Why is it that we as women struggle with a consistent self-care plan?
I want you to think about why you may put your self-care on the back burner.
Here are the common reasons I hear from women:
- I don’t have time or I’m too busy (work, kids, husband, school, etc.)
- I have to pick the kids up at school, soccer, etc.
- I volunteered for this project at work and can’t get out of it…
- Work is crazy right now…
The list goes on and on.
The common denominator is lack of personal/professional boundaries.
If you are frustrated because you aren’t able to follow a consistent self-care plan, I guarantee there is a boundary issue that needs to be uncovered and addressed. Please be gentle with yourself here. This is not about self-judgement, but awareness.
When we create an awareness around boundaries, then we can heal and take inspired action. I encourage you to read on and learn why setting boundaries needs to be a priority in your daily self-care plan.
First, I would like to share with you some of the consequences of not setting boundaries. Not having clear boundaries can affect us emotionally, physically, energetically, and spiritually. Lack of boundaries can create emotional overwhelm, stress, anxiety, and depression. I call it the “Boundary Hangover”. There is a cure for this!
We as women have a tendency of overextending ourselves, putting everyone else’s needs first and acting like we are “Super Woman”. Overtime, we become exhausted and find ourselves eating unhealthy meals and not exercising regularly. This leads to possible weight gain, weight loss, and even self-medicating with alcohol, food, shopping, etc. It can contribute to physical illness or a healing crisis.
If you are navigating through a difficult life challenge or dealing with other people’s drama (I call them the energetic vampires), you may feel energetically depleted. You need to reflect and be honest with yourself about who or what is depleting you or violating your boundaries?
I know how challenging setting boundaries can be. I struggled for years with the issue of not setting boundaries (then I didn’t know it was a boundary problem until I had a major healing crisis called cancer). I don’t want that to happen to you!
A lack of boundaries can affect you spiritually. If you aren’t taking the time to meditate, pray, connect to God or your spiritual connection, then you are out of alignment or disconnected from your authentic self or true spirit. Boundaries are based on your values and your beliefs. The purpose of boundaries is to protect your highest values and allow you to not only speak your truth, but live your truth.
The last important reason to make boundary setting a priority in your life and self-care plan is that if we don’t set boundaries we stay stuck and nothing ever changes.
The bottom line boundaries are everything! If we don’t have clear boundaries we can’t follow a self-care plan with consistency, we won’t have fulfilling relationships and we aren’t living connected to our authentic self. Boundaries are your birthright! Setting health boundaries is truly an act of self-love which is a big part of self-care and connecting to your authentic self.

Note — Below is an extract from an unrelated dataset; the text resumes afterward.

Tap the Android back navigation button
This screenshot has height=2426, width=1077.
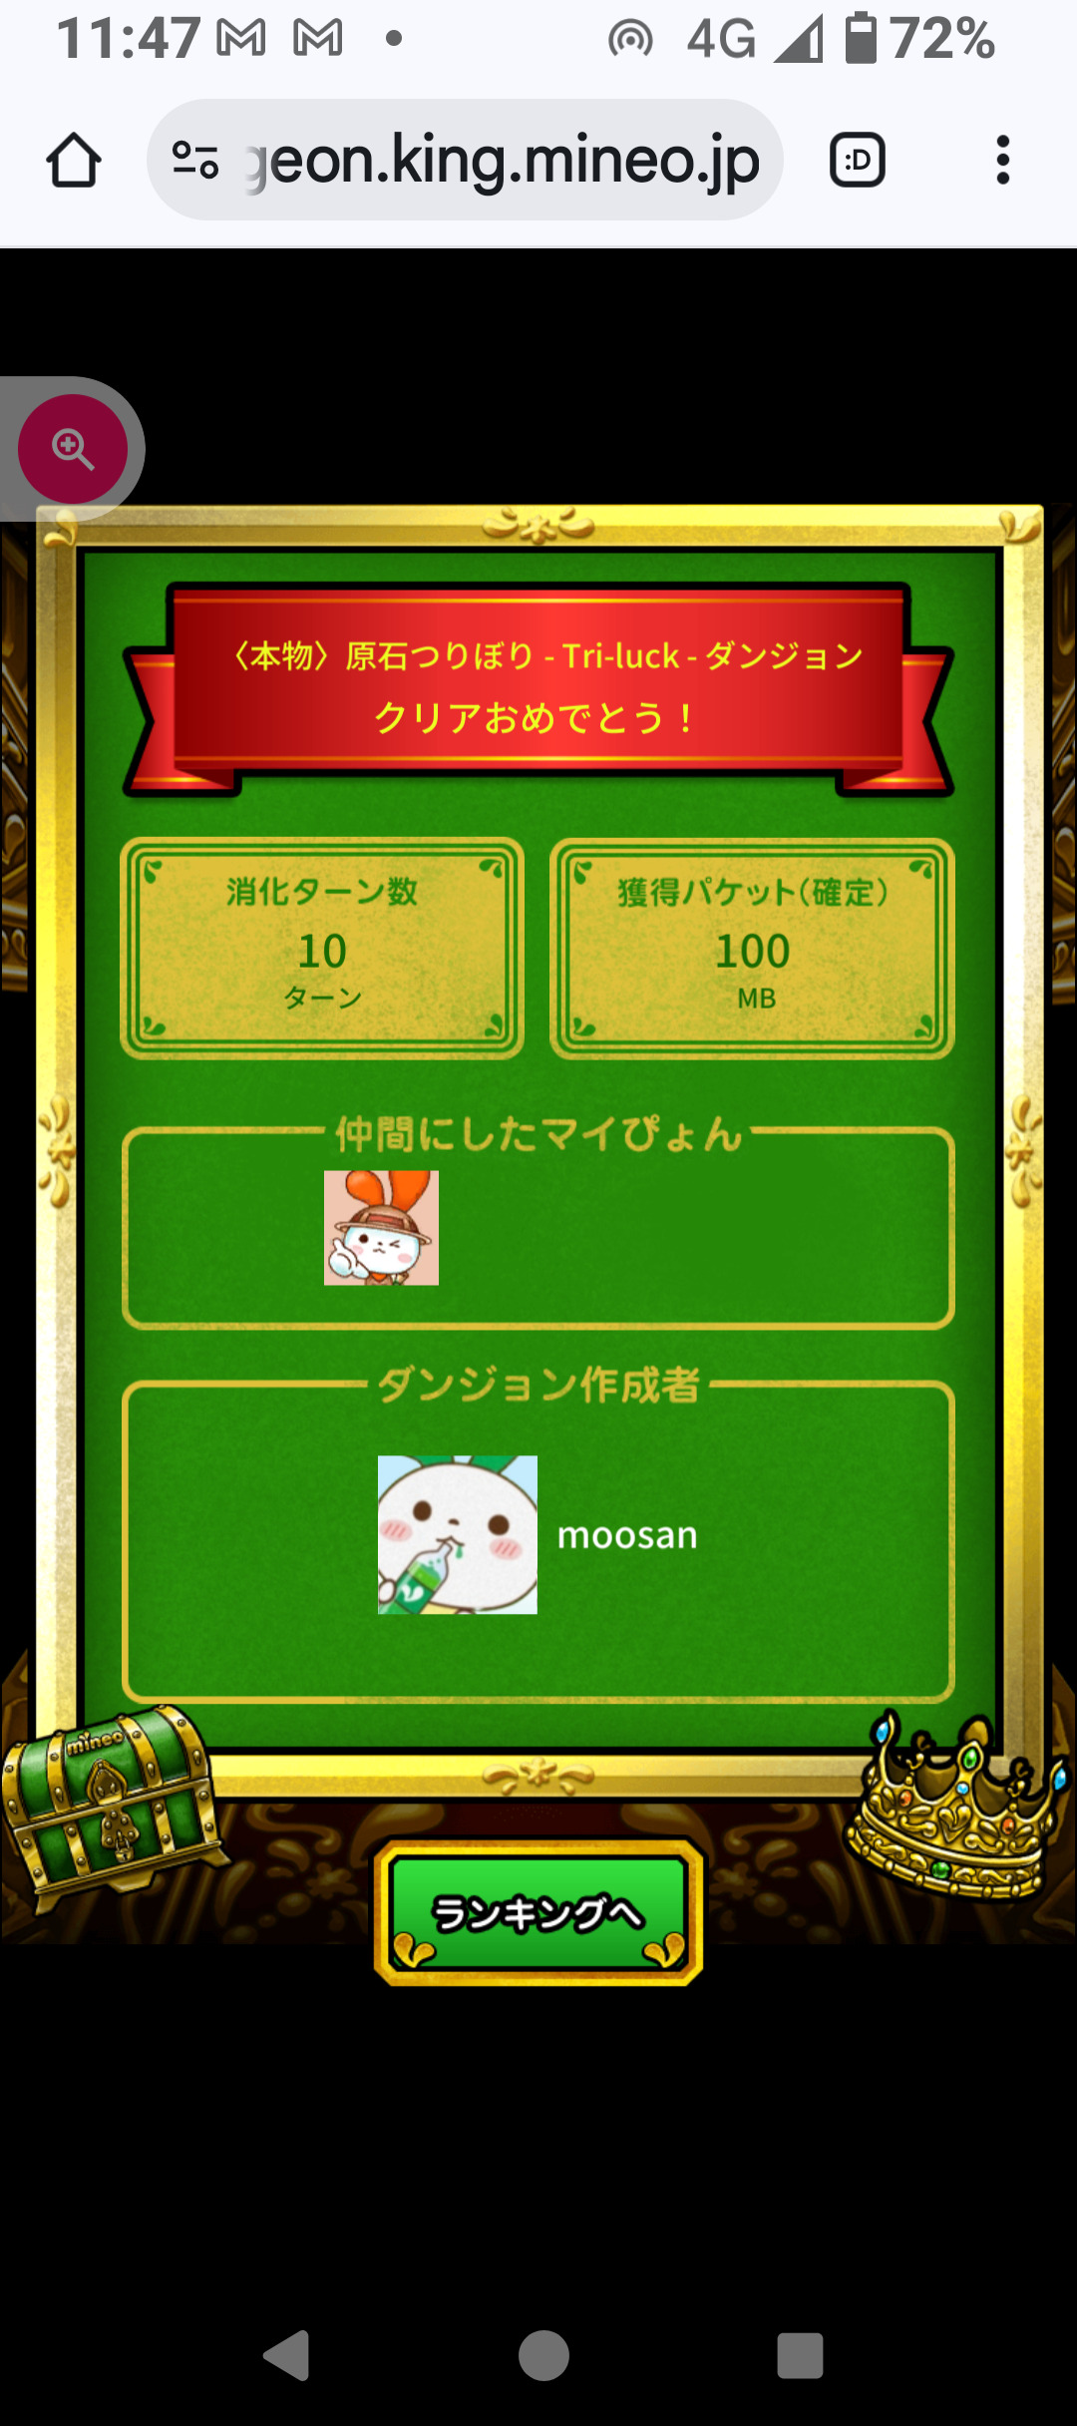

Three signs you need to set boundaries as part of your self-care plan:
1. Listen to your body. What is your body telling you? Your body is your “Boundary Barometer”. What is your body telling you? Is it stressed? Are you having trouble sleeping? Are experiencing physical pain? Is the food that you’re putting into your body unhealthy and your body is letting you know? Don’t ignore the signs.
2 . What are you complaining about? If you find yourself continually triggered by something it’s a sign that you need to listen to. Are you feeling angry or resentful? Did you say YES to something and now you wished you had said NO.
3. Clear the emotional clutter: Make a list of who or what is depleting you or affecting you in a negative way. Where are you giving your power away?
This awareness of where you may be giving your power away and investing your time and energy can be a powerful transformation.
Step into your feminine courage and create an action plan. What boundary will you put in place and by when?